Frequently asked questions

How do I pronounce “Linkerd”?


Why is it called Linkerd?

Linkerd can be thought of as a dynamic linker for microservices. In an operating system, the dynamic linker takes runtime information about the name of a library and function call to be executed, and performs whatever work is necessary to make that function invocable to an executable. Linkerd does the analogous task for microservices: it takes the name of a service and of a call to make on that service (HTTP, gRPC, etc.), and does the work required to make the call successful—including routing, load-balancing, and retrying.

How do I get to the Linkerd dashboard (or “admin”) page?

By default, the admin page can be accessed at http://localhost:9990. You can specify a different port in the admin section of the Linkerd config.

How do I get upstream service metrics?

Linkerd exposes machine-readable metrics in JSON format at http://localhost:9990/admin/metrics.json. This is configurable–see above.

Where do Linkerd logs go?

Linkerd logs to stderr. For HTTP routers, additional access logging can be configured via the httpAccessLog key in the config file.

Does Linkerd support dynamic config reloading?

No. We prefer to avoid this pattern and to offload mutable things to separate services. For example, Linkerd talks to service discovery for changes in deployed instances, and to namerd for changes in routing policy.

How does Linkerd handle service errors?

Errors generated by downstream services are passed through Linkerd unmodified.

For HTTP, errors are served with Content-type text/plain, and an explanatory error message is available in both the response body and the l5d-err header.

When the configured namers cannot resolve a service to handle the request, Linkerd responds with 400 Bad Request. This could be caused by misconfiguration of Linkerd, problems with service discovery, or by an incorrect l5d-dtab header attached to the request.

All other failures communicating with downstream services (including timeouts, inability to establish a connection, etc.) are represented as 503 Bad Gateway.

Why do I see a “No hosts available” error?
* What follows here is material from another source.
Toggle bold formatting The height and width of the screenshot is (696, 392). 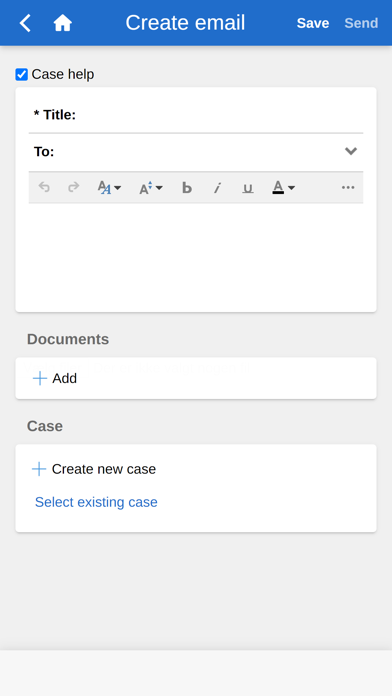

If you see a No hosts are available error message in the Linkerd logs or in a response, it means that Linkerd was unable to translate the request’s service name into a physical destination. This may be because of an incorrect dtab, an error with the service discovery lookup, or because the destination service is not running.

To debug this error, you can use the “dtab playground” in the Linkerd admin dashboard. Simply visit <linkerd host>:9990/delegator in your browser. This UI will demonstrate each step of how the request’s name is transformed by the dtab and namers.